Martha Oguez: Sin ser el más chico

—¡Maestra! ¡Maestra!— dijo el niño subido al caballo recostado al alambrado del predio escolar—. Sin ser el más chico, el otro amaneció muerto esta mañana.
La pobre mujer quedó parada con la túnica a medio poner.
Las palabras retumbaban en la cabeza de María sin que pudiera entender del todo el mensaje.
El niño que trajo la noticia vivía en uno de los tantos tambos que rodeaban la escuela. Era miembro de la familia más carenciada de toda la zona.
Muchos hermanos; tres o cuatro iban a la escuela; otros ya eran mocitos. No aprendían mucho, casi nada, pero todos ordeñaban. No tenían madre; solo una hermana cuidaba de ellos dentro de sus limitaciones. En realidad, no eran dueños del tambo: trabajaban para el frigorífico. (No había casi propietarios en la zona. Incluso el local de la escuela estaba en predio ajeno, frente al salón comunal. Las maestras disponían de una humilde casita para habitar. A veces, por las noches, les apedreaban el techo. Ellas prendían el farol y permanecían en vela.)
María, que era la directora, llamó a las otras maestras y trataron de indagar un poco más a Juan: el pequeño había estado con gripe; varios días después —según contó—, se fue quedando quietito; ya no se quejaba ni lloraba.
—Creímos que estaba mejor— aseveró el hermano.
María consiguió locomoción con el almacenero vecino y, después que se fueron los niños, fue al tambo con sus compañeras.
Se enterraron en el barro para entrar a las casas. Ya estaba oscureciendo.
La tardecita en el campo, cuando es invierno, parece la más triste del mundo.
Sentían el frío que les entraba por los pies y se subía hasta sus asustados y conmovidos pechos.
Sí, era cierto: allí estaba el cadáver del pequeño de casi cinco años. Tenía un pantalón marrón con tiradores rotos; el cabello pegado a la cara de mugre y barro.

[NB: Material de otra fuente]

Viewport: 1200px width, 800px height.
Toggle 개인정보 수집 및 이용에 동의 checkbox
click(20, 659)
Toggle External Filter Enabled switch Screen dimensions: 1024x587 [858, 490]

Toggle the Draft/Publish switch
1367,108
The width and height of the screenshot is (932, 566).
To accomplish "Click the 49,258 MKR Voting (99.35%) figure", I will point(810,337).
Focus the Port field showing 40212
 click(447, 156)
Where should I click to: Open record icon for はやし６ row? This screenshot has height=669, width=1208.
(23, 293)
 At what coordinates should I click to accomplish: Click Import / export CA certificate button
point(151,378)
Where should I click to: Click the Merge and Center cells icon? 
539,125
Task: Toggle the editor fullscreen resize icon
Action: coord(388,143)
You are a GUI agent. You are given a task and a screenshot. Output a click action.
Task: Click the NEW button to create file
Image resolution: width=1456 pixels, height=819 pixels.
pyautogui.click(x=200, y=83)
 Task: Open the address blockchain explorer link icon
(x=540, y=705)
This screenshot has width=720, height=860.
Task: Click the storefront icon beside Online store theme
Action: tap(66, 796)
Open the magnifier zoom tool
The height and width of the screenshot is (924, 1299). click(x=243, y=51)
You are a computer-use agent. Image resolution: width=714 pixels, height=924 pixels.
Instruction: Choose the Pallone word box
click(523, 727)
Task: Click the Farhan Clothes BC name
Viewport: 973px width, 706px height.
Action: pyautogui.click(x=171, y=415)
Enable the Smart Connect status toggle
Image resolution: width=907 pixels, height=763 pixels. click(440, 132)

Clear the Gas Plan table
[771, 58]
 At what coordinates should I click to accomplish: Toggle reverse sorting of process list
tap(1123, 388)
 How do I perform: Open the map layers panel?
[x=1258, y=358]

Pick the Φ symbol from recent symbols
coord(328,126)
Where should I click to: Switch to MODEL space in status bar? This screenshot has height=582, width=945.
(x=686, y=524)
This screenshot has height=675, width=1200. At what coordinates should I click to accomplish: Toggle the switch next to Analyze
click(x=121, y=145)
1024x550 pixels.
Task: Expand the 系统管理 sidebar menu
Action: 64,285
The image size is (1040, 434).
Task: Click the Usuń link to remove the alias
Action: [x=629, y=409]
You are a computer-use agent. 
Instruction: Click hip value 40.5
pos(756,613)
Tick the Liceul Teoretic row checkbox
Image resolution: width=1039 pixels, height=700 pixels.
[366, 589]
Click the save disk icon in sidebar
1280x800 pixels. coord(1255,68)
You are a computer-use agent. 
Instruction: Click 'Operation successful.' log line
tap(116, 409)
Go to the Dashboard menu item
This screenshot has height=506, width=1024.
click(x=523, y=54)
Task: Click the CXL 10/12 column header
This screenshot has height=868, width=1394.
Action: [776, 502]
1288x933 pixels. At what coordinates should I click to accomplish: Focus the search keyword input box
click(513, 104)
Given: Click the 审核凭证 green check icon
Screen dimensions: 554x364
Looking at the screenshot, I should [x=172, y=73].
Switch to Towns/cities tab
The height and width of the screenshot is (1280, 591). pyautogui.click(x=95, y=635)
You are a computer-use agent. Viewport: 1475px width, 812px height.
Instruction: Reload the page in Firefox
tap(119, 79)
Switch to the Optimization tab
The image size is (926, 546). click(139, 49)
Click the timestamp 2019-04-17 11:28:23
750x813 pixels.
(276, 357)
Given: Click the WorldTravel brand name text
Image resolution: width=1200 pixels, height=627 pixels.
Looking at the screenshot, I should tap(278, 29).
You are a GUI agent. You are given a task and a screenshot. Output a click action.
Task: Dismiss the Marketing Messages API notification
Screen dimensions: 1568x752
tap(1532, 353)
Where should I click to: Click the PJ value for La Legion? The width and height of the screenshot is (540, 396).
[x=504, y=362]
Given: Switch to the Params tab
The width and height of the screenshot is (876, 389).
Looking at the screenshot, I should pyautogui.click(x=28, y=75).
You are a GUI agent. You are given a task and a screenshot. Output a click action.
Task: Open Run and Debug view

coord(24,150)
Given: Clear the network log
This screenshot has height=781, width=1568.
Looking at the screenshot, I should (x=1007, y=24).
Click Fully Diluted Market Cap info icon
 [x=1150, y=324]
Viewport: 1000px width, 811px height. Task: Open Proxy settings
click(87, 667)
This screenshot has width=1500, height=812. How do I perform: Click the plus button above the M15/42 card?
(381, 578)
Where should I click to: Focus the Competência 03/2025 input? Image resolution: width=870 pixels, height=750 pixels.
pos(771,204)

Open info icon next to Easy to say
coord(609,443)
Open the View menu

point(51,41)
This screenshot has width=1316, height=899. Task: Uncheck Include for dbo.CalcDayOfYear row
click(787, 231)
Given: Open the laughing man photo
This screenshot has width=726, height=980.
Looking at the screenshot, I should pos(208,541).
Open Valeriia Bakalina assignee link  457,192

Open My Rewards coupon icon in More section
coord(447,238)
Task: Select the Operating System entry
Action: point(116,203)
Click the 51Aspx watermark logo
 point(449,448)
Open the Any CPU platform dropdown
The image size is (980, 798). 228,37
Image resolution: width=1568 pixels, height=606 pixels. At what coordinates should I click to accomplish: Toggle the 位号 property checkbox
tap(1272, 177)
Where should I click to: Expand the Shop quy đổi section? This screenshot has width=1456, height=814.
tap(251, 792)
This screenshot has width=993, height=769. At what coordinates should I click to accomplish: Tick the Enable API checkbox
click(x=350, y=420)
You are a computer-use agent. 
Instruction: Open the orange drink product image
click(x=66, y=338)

La escena no podía ser más patética: la pieza negra de humo, algunas camas con trapos encima. En la cocina, en cuclillas casi sobre un bracero, estaba la hermana mayor.
Ninguno allí era «completo» —decían en el pago—. La discapacidad psíquica agudizada por el entorno. Miseria descarnada se veía aún en la penumbra. Humo y desolación.
Una de las maestras, en actitud cristiana, lavó el cadáver. Las otras consolaron y ayudaron con los trámites para el entierro.
El dueño de casa casi no pronunció palabra; se mantuvo en actitud contemplativa.
No se suspendió el ordeñe. Los dos hermanos mayores trajeron una oveja para comer asada y una bolsa de galletas.
Ya bien de noche, las tres maestras jóvenes (ninguna llegaba a los treinta años) se recluyeron en la casita luego de comentar el suceso con la familia del almacenero.
—La zona es difícil —les habían dicho.
Esa noche no escucharon música, ni prepararon las clases para el día siguiente. Solo se sentía la lluvia afuera y el frío que se colaba por las rendijas.
María no lograba llorar. Casi podía sentir lo que pensaban las otras. Trató de infundir tranquilidad porque no estaba muy segura de que pudieran asimilar aquella situación. Apagó el farol y apretó entre sus manos, muy fuerte, la linterna. Se quedó inmóvil, escuchando. No podía dormir.
De pronto una de ellas empezó a chillar. Era la que había lavado el cadáver.
María quedó sentada en la cama. El chillido se convirtió en llanto desesperado y convulsivo.
Prendieron el farol y la lámpara. Tomaron café y, por fin, pudieron llorar.
Conversaron toda la noche del mundo y sus malditas miserias.
Al otro día hicieron más cosas. Como el furgón de la empresa fúnebre no llegaba hasta el tambo por la lluvia, pusieron al pequeño cajón sobre los casilleros vacíos y marcharon al pueblo rumbo al cementerio en el camión del almacenero. En el puente los alcanzó el vehículo de la funeraria.
Así, bajo la lluvia helada que enfriaba hasta el alma, las dos maestras rurales (la otra quedó atendiendo la escuela) enterraron al pequeño Manuel.
Ningún miembro de su familia asistió al entierro.
El viernes, como cada viernes, tomaron el tren para pasar con sus familias hasta el lunes.
En el viaje no hubo sonrisas, ni alegrías por el retorno.
Ya nunca serían las mismas: habían crecido. (La pena, la impotencia, el dolor nos cambian.)
María miraba por la ventanilla y no veía nada. Solo la oscuridad que lo envolvía todo.